Apolipoprotein M (APOM) ELISA Kits

Human Apolipoprotein M (APOM) interaction partners

1. results do not suggest a diagnostic role for ApoM plasma levels in patients with primary VTE. Moreover, the current study suggests that role of ApoM as a risk factor may differ for primary VTE and recurrent VTE in male patients.

2. These S1P-induced enhancements in growth factors and chemotactic cytokines in retinal pigment epithelium cells were significantly inhibited by ApoM treatment. Additionally, in vivo experiments using a laser-induced choroidal neovascularization (CNV) murine model demonstrated that intravitreal ApoM injection significantly reduced the progression of CNV formation.

3. The potential of mean force for sphingosine-1-phosphate unbinding from apoM reflected a large binding strength of more than 60 kJ/mol. This high unbinding free energy for sphingosine-1-phosphate underlines the observed specificity of the physiological effects of sphingosine-1-phosphate as it suggests that the spontaneous release of sphingosine-1-phosphate from apoM is unlikely.

4. results demonstrated that lower APOM levels in SLE patients and correlated with disease activity.

5. Sequenced the ApoM gene in recurrent venous thromboembolism (VTE) and identified six polymorphisms. ApoM rs805297 was significantly associated with higher risk of VTE recurrence in male but not in female patients.

6. Single nucleotide polymorphism in ApoM gene is associated with chronic obstructive pulmonary disease.

7. ApoM T-855C and T-778C polymorphisms were found to be associated with obesity by regulating HDL (show HSD11B1 ELISA Kits) metabolism, and the T alleles of apoM T-778C were shown to be more strongly correlated.

8. liver mRNA levels of apoM and apoA1 (show APOA1 ELISA Kits) decreased strongly upon sepsis induction.

9. 17beta-estradiol induced up-regulation of apoM in HepG2 cells is through an ER-alpha (show ESR1 ELISA Kits)-dependent pathway involving ER-alpha (show ESR1 ELISA Kits) binding element in the promoter of the apoM gene.

10. A shift in ApoM/sphingosine 1-phosphate between HDL-particles in women with type 1 diabetes mellitus Is associated with impaired anti-inflammatory effects of the ApoM/S1P complex.

Mouse (Murine) Apolipoprotein M (APOM) interaction partners

1. apoM-S1P-S1PR1 (show S1PR1 ELISA Kits) signaling might underlie the pathogenesis of ALI and apoM could have physiological benefits to alleviate LPS (show TLR4 ELISA Kits)-induced ALI.

2. These S1P (show S1PR1 ELISA Kits)-induced enhancements in growth factors and chemotactic cytokines in retinal pigment epithelium cells were significantly inhibited by ApoM treatment. Additionally, in vivo experiments using a laser-induced choroidal neovascularization (CNV) murine model demonstrated that intravitreal ApoM injection significantly reduced the progression of CNV formation.

3. This study highlights the complexity of Apom/S1P (show S1PR1 ELISA Kits) in atherosclerosis and challenges the notion that the Apom/S1P (show S1PR1 ELISA Kits) complex is anti-atherogenic, at least in Apoe (show APOE ELISA Kits)-deficient mice.

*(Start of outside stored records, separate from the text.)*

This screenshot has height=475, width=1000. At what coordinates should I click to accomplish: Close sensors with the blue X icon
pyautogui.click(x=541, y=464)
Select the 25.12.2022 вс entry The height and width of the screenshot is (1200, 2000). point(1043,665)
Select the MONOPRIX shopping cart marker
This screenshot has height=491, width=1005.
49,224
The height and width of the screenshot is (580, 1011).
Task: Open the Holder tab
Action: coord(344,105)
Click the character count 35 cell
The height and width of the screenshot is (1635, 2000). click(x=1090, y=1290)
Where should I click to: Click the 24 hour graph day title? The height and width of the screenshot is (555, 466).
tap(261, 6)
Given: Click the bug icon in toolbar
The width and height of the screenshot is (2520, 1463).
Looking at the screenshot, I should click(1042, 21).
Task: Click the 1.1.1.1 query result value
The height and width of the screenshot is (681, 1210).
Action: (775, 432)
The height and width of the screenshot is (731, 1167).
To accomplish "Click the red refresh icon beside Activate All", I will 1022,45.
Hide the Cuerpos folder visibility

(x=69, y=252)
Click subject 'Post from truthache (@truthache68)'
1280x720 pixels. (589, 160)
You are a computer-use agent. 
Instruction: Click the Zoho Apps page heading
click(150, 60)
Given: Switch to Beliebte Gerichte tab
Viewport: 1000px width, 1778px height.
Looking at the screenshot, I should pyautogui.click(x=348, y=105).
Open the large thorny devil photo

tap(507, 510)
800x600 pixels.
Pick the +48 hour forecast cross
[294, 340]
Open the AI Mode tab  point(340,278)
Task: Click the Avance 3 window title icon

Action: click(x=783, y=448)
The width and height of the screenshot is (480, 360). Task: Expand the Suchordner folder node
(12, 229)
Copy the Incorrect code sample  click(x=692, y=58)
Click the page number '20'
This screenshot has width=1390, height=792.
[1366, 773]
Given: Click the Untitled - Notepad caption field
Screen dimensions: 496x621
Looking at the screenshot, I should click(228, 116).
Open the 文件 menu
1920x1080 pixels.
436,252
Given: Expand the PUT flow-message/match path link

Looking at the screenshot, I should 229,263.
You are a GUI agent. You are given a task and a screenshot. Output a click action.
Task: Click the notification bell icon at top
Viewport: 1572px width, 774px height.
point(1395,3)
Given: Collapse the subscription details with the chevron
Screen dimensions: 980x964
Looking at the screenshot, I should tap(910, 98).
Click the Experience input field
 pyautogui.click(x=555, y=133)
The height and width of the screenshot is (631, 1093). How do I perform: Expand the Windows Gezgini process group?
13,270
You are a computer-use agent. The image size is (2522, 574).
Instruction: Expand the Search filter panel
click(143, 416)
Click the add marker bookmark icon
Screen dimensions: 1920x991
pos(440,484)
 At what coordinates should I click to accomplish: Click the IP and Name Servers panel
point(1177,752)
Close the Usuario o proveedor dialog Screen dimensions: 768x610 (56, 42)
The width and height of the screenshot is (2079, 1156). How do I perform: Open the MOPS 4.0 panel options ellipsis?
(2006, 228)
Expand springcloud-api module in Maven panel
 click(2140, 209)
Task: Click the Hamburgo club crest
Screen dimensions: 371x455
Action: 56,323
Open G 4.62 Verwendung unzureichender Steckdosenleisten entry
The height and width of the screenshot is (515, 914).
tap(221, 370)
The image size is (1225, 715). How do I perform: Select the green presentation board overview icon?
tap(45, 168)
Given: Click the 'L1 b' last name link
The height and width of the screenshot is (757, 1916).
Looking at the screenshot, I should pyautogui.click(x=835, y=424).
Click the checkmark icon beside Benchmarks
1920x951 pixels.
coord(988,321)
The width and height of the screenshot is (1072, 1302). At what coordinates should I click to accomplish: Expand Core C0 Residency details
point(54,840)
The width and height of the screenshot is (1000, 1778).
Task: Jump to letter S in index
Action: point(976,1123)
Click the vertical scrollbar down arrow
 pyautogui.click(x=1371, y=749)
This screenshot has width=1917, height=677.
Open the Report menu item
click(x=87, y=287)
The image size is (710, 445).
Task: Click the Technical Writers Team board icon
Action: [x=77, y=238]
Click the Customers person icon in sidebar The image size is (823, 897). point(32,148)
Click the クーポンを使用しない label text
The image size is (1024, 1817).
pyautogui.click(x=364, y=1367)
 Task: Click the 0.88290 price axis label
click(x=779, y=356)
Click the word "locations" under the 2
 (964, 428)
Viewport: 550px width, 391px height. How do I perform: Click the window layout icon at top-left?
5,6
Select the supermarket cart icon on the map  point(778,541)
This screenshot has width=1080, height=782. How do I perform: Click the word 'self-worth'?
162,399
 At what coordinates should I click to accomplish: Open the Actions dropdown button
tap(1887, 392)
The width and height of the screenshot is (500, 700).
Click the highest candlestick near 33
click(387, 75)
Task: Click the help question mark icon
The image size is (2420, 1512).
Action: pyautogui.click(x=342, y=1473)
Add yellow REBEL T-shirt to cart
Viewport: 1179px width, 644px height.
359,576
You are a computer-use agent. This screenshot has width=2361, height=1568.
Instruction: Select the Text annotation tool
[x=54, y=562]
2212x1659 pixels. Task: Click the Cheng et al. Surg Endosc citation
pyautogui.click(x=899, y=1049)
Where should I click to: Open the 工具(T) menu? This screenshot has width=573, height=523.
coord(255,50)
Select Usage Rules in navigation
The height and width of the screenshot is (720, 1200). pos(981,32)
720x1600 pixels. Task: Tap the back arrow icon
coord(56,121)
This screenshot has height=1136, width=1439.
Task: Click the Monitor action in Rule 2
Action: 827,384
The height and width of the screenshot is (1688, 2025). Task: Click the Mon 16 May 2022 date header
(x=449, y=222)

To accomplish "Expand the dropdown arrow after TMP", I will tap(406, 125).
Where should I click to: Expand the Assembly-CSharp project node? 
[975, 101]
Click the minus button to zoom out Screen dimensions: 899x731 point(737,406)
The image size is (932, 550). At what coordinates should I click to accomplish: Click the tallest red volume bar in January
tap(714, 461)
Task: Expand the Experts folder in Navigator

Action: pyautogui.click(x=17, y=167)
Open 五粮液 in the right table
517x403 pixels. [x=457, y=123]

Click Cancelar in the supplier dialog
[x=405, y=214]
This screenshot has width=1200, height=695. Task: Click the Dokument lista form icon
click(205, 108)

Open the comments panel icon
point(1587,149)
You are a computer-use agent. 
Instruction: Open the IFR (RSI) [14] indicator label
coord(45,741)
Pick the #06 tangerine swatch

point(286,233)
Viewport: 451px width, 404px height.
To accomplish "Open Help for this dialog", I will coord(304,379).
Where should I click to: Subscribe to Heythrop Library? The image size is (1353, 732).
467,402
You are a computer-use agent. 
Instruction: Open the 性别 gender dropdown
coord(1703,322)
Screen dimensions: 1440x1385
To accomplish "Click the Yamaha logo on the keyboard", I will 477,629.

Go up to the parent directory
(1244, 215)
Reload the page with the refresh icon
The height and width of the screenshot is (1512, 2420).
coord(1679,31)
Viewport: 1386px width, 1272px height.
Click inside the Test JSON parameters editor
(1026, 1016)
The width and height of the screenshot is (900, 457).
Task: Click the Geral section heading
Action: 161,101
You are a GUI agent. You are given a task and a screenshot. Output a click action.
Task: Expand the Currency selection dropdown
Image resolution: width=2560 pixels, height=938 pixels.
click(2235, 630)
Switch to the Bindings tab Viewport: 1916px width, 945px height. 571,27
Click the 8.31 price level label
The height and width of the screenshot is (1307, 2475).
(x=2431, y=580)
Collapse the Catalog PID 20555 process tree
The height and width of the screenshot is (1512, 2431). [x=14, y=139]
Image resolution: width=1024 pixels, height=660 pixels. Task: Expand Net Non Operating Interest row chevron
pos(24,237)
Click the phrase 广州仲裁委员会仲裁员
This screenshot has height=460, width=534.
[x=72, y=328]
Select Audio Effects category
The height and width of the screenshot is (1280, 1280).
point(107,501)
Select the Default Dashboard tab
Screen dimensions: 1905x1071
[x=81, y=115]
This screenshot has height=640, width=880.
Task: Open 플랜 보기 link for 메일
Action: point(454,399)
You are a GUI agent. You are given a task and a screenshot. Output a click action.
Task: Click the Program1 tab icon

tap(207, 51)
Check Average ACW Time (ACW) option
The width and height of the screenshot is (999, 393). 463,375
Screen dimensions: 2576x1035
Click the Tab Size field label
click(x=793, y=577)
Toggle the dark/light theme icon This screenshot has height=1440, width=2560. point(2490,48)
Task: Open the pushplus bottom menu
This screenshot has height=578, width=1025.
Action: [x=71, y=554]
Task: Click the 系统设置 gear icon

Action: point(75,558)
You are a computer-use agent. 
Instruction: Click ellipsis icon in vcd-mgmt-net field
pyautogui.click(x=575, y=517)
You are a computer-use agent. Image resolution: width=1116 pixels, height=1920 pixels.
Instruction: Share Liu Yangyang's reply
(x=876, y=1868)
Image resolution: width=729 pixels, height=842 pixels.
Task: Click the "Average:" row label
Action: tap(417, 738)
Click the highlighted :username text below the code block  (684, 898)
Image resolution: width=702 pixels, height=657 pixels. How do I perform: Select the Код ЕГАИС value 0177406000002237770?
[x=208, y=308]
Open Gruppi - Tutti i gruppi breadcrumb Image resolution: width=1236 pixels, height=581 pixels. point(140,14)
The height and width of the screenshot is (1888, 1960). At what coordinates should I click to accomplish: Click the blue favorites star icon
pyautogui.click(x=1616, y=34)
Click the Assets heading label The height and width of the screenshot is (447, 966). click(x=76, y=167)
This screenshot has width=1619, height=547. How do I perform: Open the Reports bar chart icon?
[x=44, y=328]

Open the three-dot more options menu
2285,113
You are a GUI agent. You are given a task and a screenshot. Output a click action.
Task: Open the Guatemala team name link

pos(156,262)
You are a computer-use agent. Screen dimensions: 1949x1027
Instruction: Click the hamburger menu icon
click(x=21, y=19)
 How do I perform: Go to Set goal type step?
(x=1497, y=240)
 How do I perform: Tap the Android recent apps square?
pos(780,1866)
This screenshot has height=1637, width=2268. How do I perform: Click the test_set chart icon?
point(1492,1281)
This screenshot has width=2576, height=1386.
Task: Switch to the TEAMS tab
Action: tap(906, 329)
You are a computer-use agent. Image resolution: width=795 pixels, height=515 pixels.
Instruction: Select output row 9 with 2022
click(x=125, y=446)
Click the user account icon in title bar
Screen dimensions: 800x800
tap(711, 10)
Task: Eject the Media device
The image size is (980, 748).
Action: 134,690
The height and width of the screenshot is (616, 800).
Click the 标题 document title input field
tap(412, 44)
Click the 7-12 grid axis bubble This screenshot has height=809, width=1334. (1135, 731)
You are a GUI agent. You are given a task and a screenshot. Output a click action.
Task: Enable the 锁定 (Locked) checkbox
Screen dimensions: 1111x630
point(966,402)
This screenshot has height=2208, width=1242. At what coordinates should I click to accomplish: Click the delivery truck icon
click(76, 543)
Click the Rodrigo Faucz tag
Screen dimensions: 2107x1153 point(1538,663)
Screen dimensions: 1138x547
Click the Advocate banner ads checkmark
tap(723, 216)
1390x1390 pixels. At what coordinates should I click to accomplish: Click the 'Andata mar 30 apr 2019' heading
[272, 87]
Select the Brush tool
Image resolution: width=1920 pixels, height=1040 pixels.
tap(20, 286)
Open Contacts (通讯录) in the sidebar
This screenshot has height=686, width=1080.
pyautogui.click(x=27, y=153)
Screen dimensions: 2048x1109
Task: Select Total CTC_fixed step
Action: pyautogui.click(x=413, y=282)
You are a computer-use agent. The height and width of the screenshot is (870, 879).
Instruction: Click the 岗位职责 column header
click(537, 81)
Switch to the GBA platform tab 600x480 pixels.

4. This suggests that the autophagy dysfunction caused by the deficiency of ApoM is an important factor in hepatic steatosis (triglyceride accumulation). ApoM plays a key role in normal autophagy activity in the liver and thereby further regulates the metabolism of liver lipids, particularly triglycerides.

5. HDL facilitates S1P efflux from erythrocytes by both apoM-dependent and apoM-independent mechanisms. Moreover, apoM facilitates tubular reabsorption of S1P from the urine, however, with no impact on S1P plasma concentrations.

6. The study suggests that vascular leakage of albumin (show ALB ELISA Kits)-sized particles in ApoM deficiency is S1P (show S1PR1 ELISA Kits)- and S1P1 (show S1PR1 ELISA Kits)-dependent and this dependency exacerbates the response to inflammatory stimuli.

7. apoM might facilitate the maintenance of CD4 (show CD4 ELISA Kits)(+) T-lymphocytes or could modify the T-lymphocytes subgroups in murine spleen

8. Upon immune stimulation, Apom(-/-) mice developed more severe experimental autoimmune encephalomyelitis, characterized by increased lymphocytes in the central nervous system and breakdown of the blood-brain barrier

9. LDL receptor (show LDLR ELISA Kits) and ApoE (show APOE ELISA Kits) have roles in the clearance of ApoM-associated sphingosine 1-phosphate

10. ApoM augmented insulin secretion by maintaining the S1P concentration under both in vivo and in vitro conditions.